Como mostrou o Estadão, em áreas pobres dessas regiões, escolas tentam manter o vínculo com os estudantes e entregar atividades escolares impressas até mesmo em canoas. A conectividade é precária para que as crianças aprendam em plataformas digitais. Após viagens longas para chegar até a casa de crianças em áreas remotas, professores encontram alunos desmotivados ou trabalhando para aumentar a renda da família.
Alguns Estados se destacam negativamente em relação à ausência de matrículas e atividades escolares na pandemia. Amazonas, Roraima, Pará, Amapá e Bahia têm mais de 30% de crianças e adolescentes sem aulas, segundo dados do IBGE compilados pela pesquisa. Os índices são bem menores em Estados do Sul e do Sudeste.
"O Brasil vinha avançando, aumentando o acesso à educação. Com a pandemia, de repente vemos uma volta para trás. Temos 5,1 milhões de crianças e adolescentes ou não matriculados ou desvinculados da escola. Esse número, se comparamos com séries históricas, nos leva duas décadas para trás. São números que o Brasil enfrentava no ano 2000", disse Florence Bauer, representante do Unicef no Brasil, em coletiva na manhã desta quinta para apresentar o estudo.

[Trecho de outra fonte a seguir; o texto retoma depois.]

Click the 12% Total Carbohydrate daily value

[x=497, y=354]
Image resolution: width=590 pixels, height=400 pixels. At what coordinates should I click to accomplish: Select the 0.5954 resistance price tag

Para o Unicef, os indicadores revelam a necessidade de ações urgentes, entre elas, fazer a busca ativa das crianças e adolescentes que ficaram longe da escola durante o ano passado, campanhas e garantir o acesso à internet pelos estudantes."Com a permanência do Brasil na pandemia, que se anuncia longa, é ainda mais urgente investir em políticas de conectividade para as escolas e acesso à internet para estudantes e professores", destaca o estudo. O Unicef também reforça a urgência de que as escolas sejam reabertas com segurança.

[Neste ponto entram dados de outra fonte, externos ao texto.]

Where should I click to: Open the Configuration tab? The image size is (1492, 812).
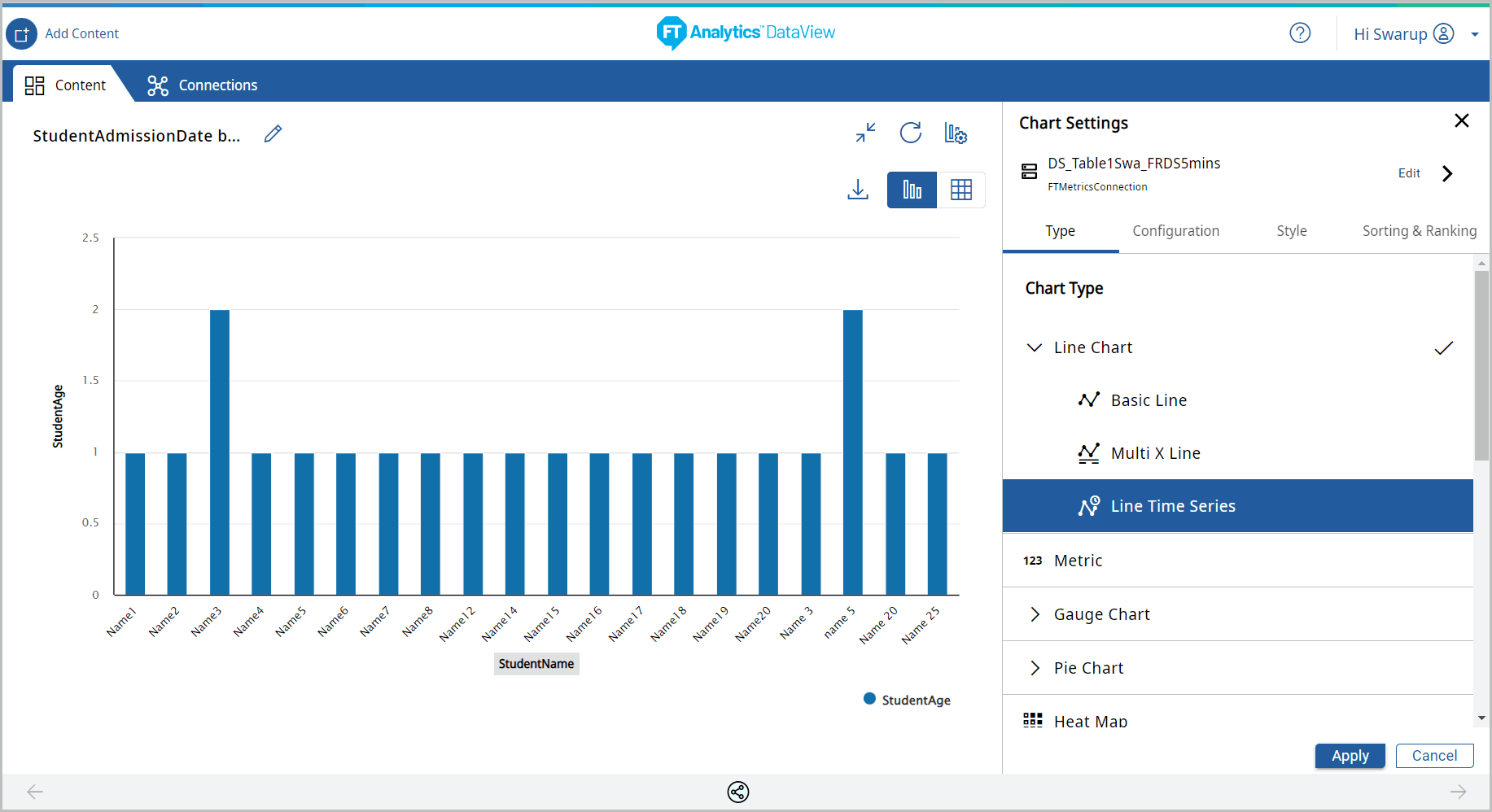click(1175, 231)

Desde o início do ano passado, a falta de articulação e coordenação do Ministério da Educação para impedir a escalada da evasão escolar tem sido criticada por especialistas. Além dos déficits de aprendizagem agravados durante a crise sanitária, educadores apontam risco de prejuízos emocionais diante do afastamento das escolas e da perda de convívio social.
Para Romualdo Portela de Oliveira, diretor de Pesquisa e Avaliação do Cenpec, há necessidade de articulação federativa para reverter o problema. "É preciso uma ação mais incisiva dos entes federados e o governo federal tem um papel muito grande na provisão das condições materiais." Ele criticou o veto do presidente Jair Bolsonaro a um projeto de lei que garantia internet a estudantes e professores
"Não vamos ter uma volta 100% presencial de chofre, vamos ter modalidades combinadas. Há necessidade de envolvimento maior do governo federal nessa necessidade e intensificação da busca ativa", diz Oliveira.

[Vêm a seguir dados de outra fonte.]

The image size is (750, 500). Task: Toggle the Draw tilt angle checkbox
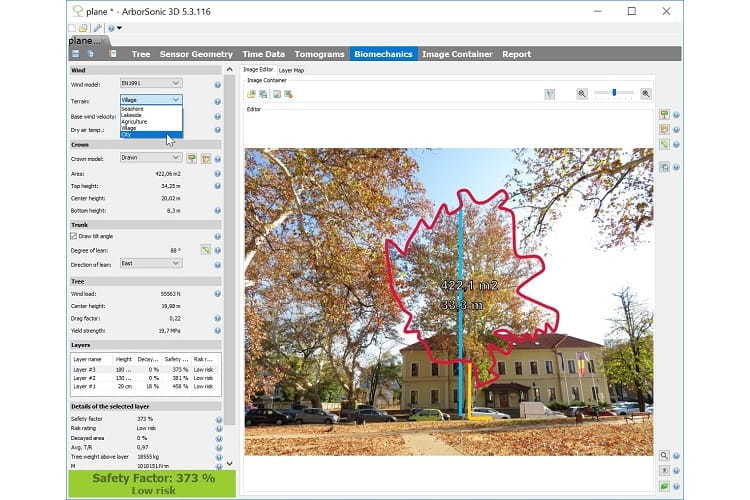(74, 236)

Procurado, o MEC informou que lançou, em cooperação com Estados e municípios, um painel de monitoramento da educação básica e usa os dados para orientar decisões. "Além disso, o MEC em parceria com Unicef e Undime, realizou encontro de disseminação de estratégias entre as redes municipais para realização de busca ativa daqueles que estão fora da escola", informou a pasta.
Em relação ao acesso à internet, o MEC cita o Programa de Inovação Educação Conectada que, segundo a pasta, fomenta a universalização do uso de banda larga e a utilização dos recursos para distribuição desta conectividade na infraestrutura interna nas escolas.